Birgit ? Inge ? Ilse…

Jeune femme allemande abordée dans un vernissage, à Paris.  Peintre à la mode. Exposition oubliée.

Mais pas sa lumière à elle. Embarquement d’hiver. Ville du nord, premier port d‘Allemagne.

Impressionnant estuaire, avec l’Elbe qui roule vers la mer.

Vagues et roulis. Tankers et chalutiers immenses.

Le vent souffle en rafale dans ses cheveux. Nous rentrons dans son petit studio.

Soudain, comme un vol de mouettes, une dispute. La native me dit que les mots que j’emploie ne veulent rien dire, que ce sont des bêtises. Les mots des philosophes des bêtises ? Je lui oppose la logique des « die Begriffe », des concepts, des mots forgés dans l’atelier de la raison. Elle ne veut rien entendre, elle s’entête, elle s’énerve. Les philosophes sont bien des insensés. Et je suis bien « verrückt » de croire tout cela.

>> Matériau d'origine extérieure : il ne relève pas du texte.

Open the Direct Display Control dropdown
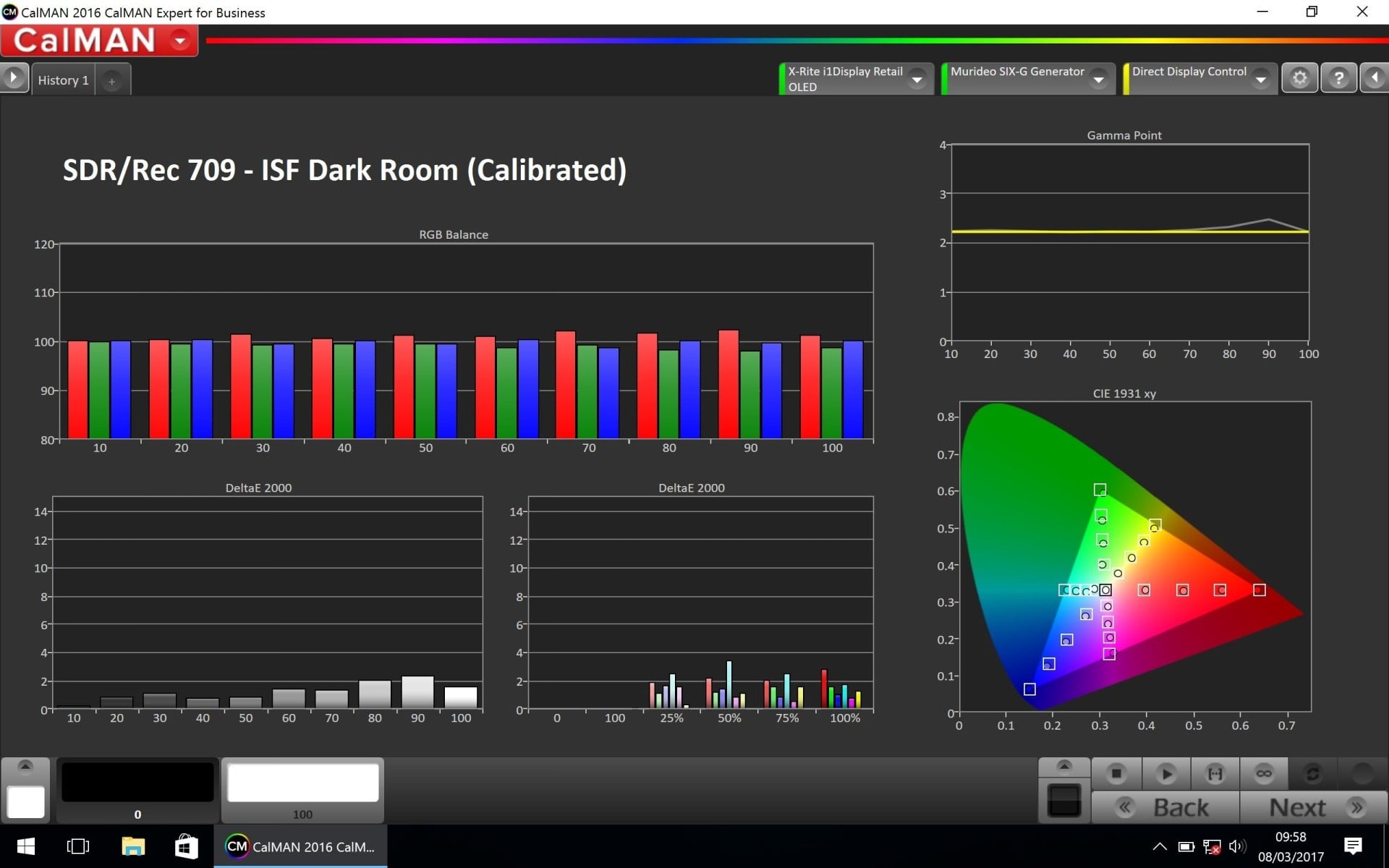pos(1261,79)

Les mots de la langue. Les maux des fragments amoureux. Les allers-et-retours du premier départ.

Le calme sera revenu. Je la laisserai plus tard à la porte du restaurant où elle travaille. Je marcherai jusque tard dans la nuit. Foule nombreuse, jeunes femmes blondes rieuses, éparses, propos attrapés au vol, confidences, pointe des accents nocturne.

Dérive dans la nuit, bain de langue.

Il y avait eu aussi des rencontres sur le bord du Neckar : Heidelberg, Tübingen, villes étudiantes, soirées au vin blanc sous le signe des romantiques allemands.

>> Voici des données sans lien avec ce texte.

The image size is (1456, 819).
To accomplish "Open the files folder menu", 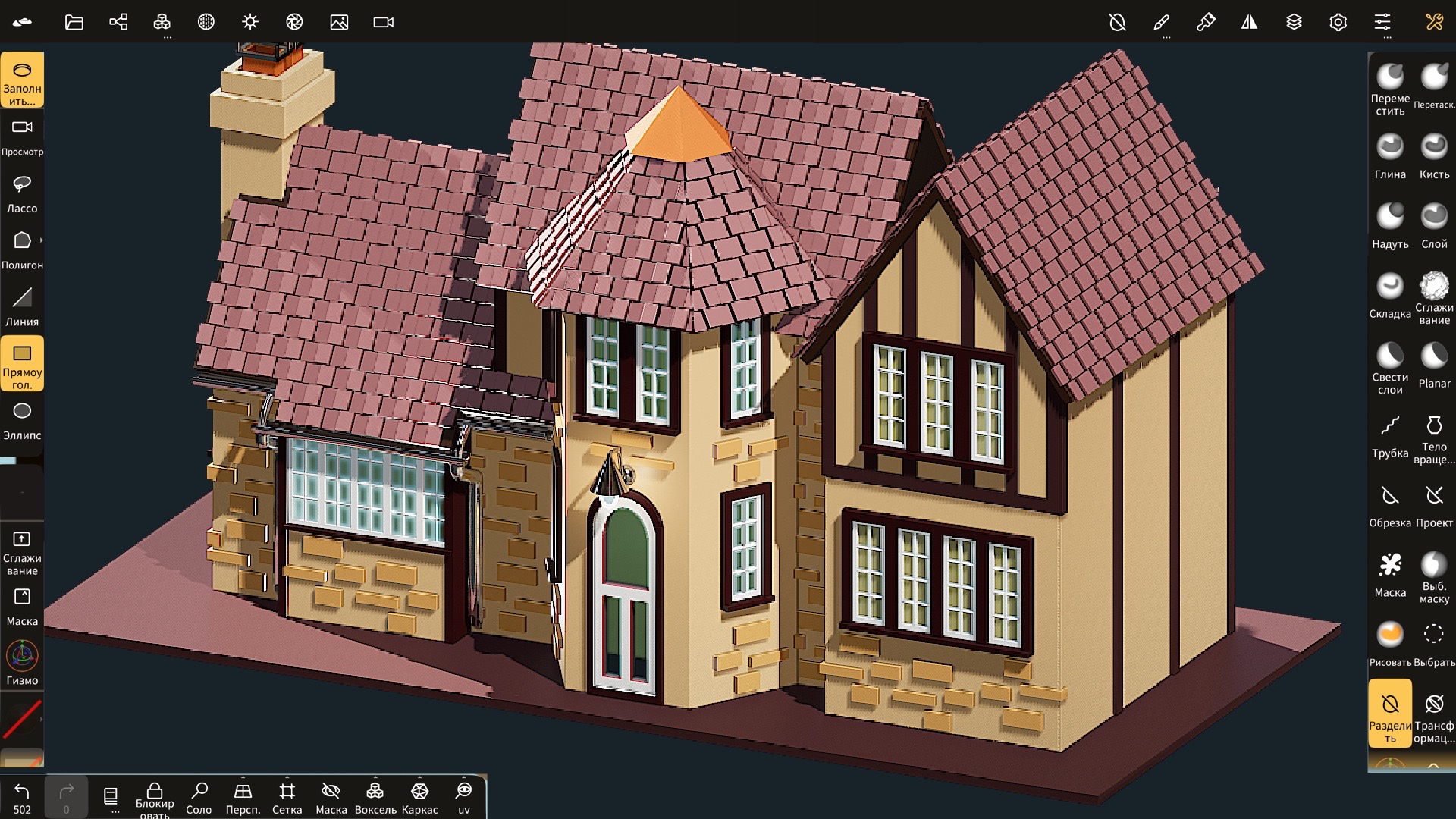I will click(74, 22).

La lente descente dans les soubassements du concept et de la poésie. Hölderlin officiellement déclaré « verrückt » et qui durant trente longues années, écrira dans une tour, sous un pseudonyme, des phrases privées de toute signification -semble-t-il. (1) Un autre nom pour une autre langue. (2)

Qu’est – ce qu’une langue aux oreilles d’un enfant ? Comment ces tintinnabulations forment-elles son oreille secrète ?

Mais beaucoup

A maintenir. Et, la fidélité, nécessaire.

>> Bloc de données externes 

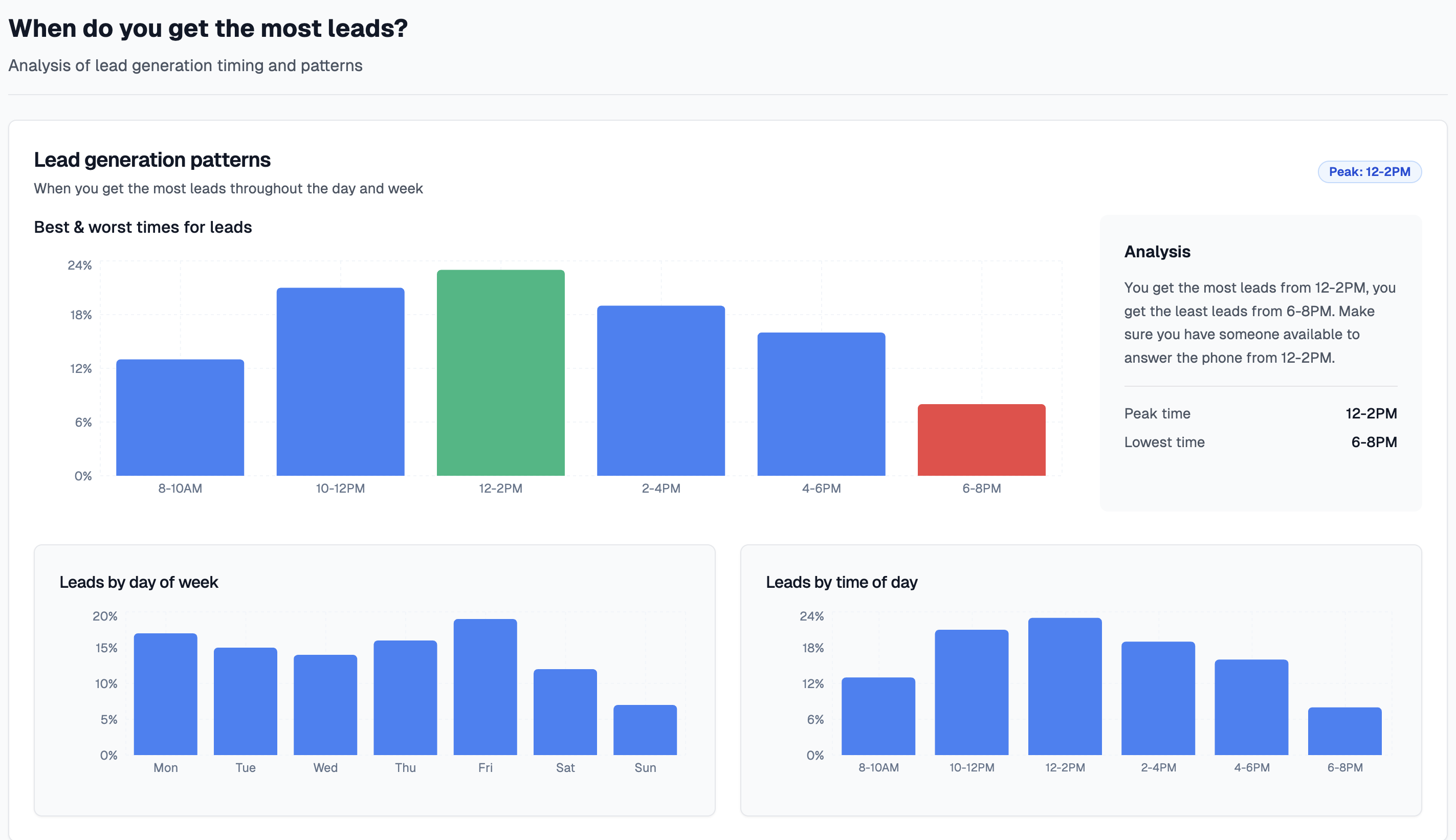Click the 10-12PM bar in top chart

En avant, cependant, en arrière, nous ne désirons point

Voir. Nous laisser bercer comme

Dans un vacillant canot de la mer. (3)

Je me revois apportant à ma grand-mère dans sa petite chambre, le quotidien L’Alsace dans sa version allemande.

On n’y parlait plus de Bismarck ou de la visite de l’Empereur Guillaume ; c’était le temps de la réconciliation franco-allemande ; du moteur (à combien de temps ?) de la construction européenne.

Grand-mère Elsa qui avait traversé deux guerres mondiales, changé trois fois de nationalité et dont la certitude résidait alors, dans les grains noirs et brillants de son chapelet.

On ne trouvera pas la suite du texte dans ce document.